Task instructions
In the records below, find each line containing the word "image" and copy it.

Recorded data:
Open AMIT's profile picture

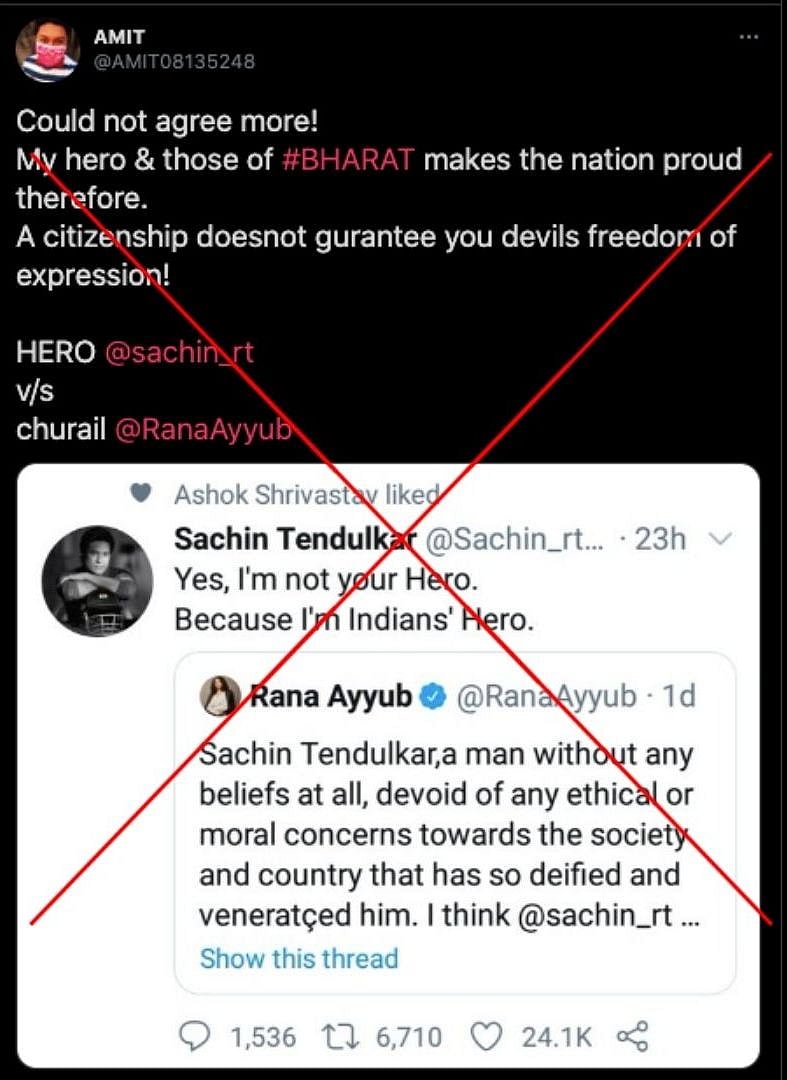coord(48,48)
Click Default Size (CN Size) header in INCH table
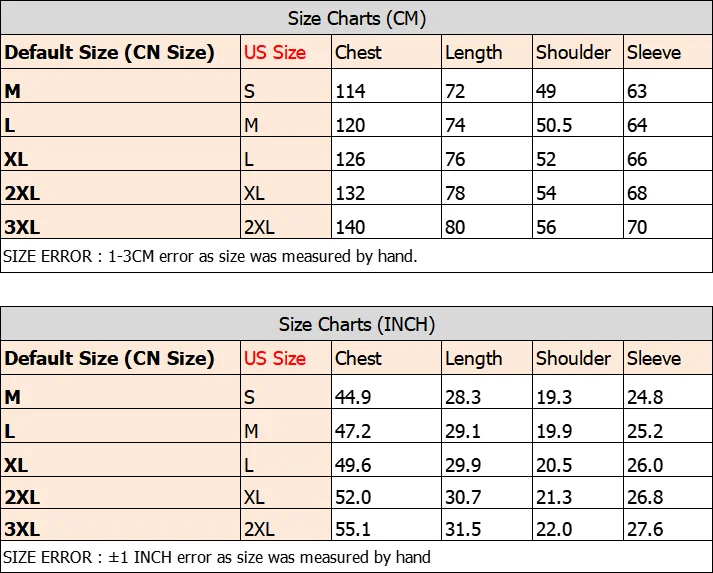This screenshot has width=713, height=573. tap(109, 358)
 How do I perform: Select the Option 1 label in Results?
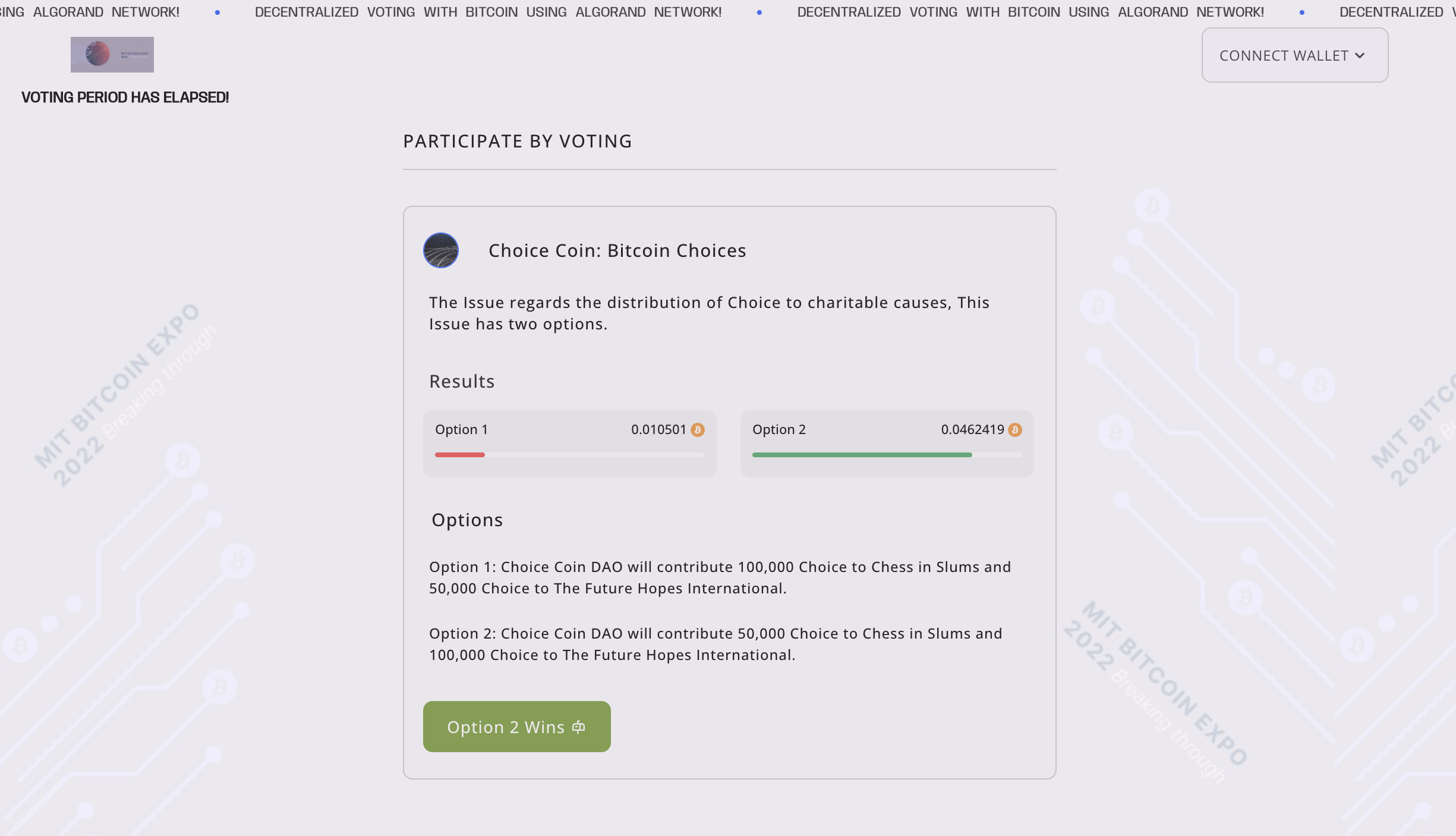coord(461,430)
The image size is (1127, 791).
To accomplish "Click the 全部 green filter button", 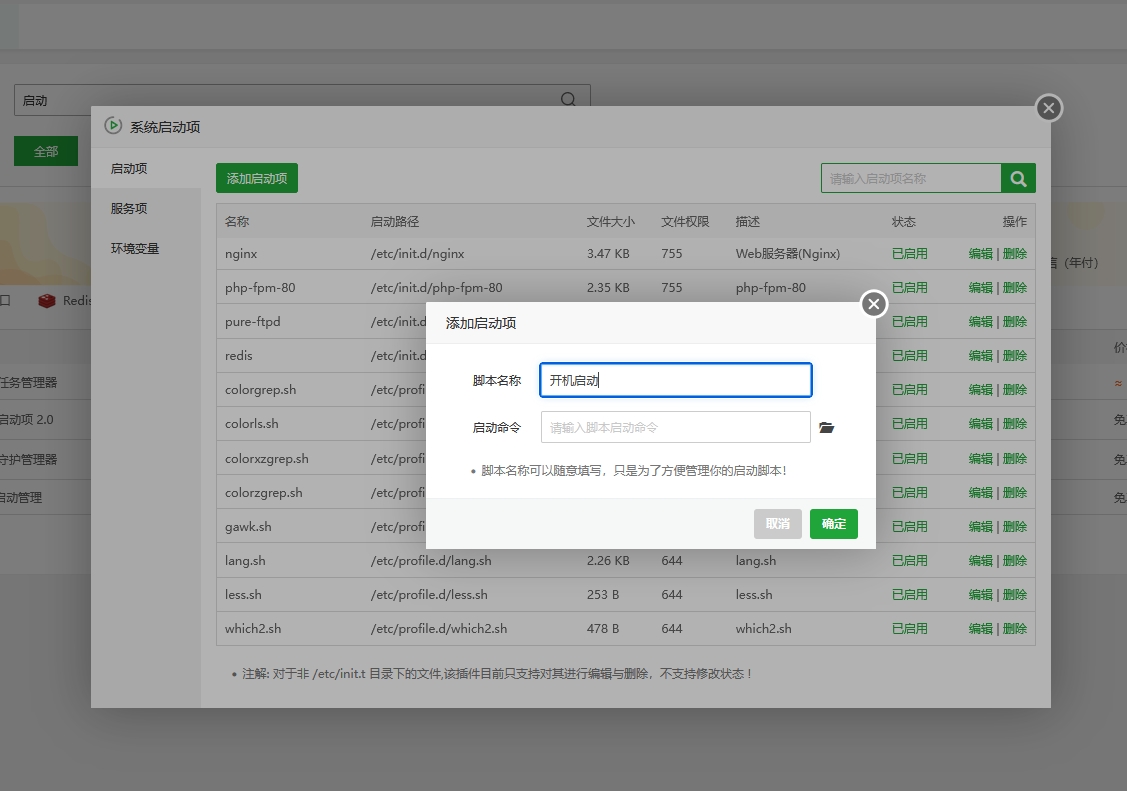I will [x=46, y=151].
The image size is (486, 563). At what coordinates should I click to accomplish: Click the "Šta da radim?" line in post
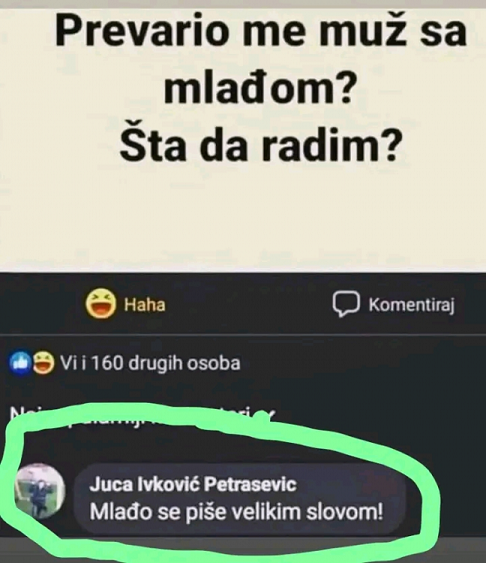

Exercise result
The image size is (1127, 791).
The image size is (486, 563). At what coordinates should I click to accomplish: Click the "Šta da radim?" line in post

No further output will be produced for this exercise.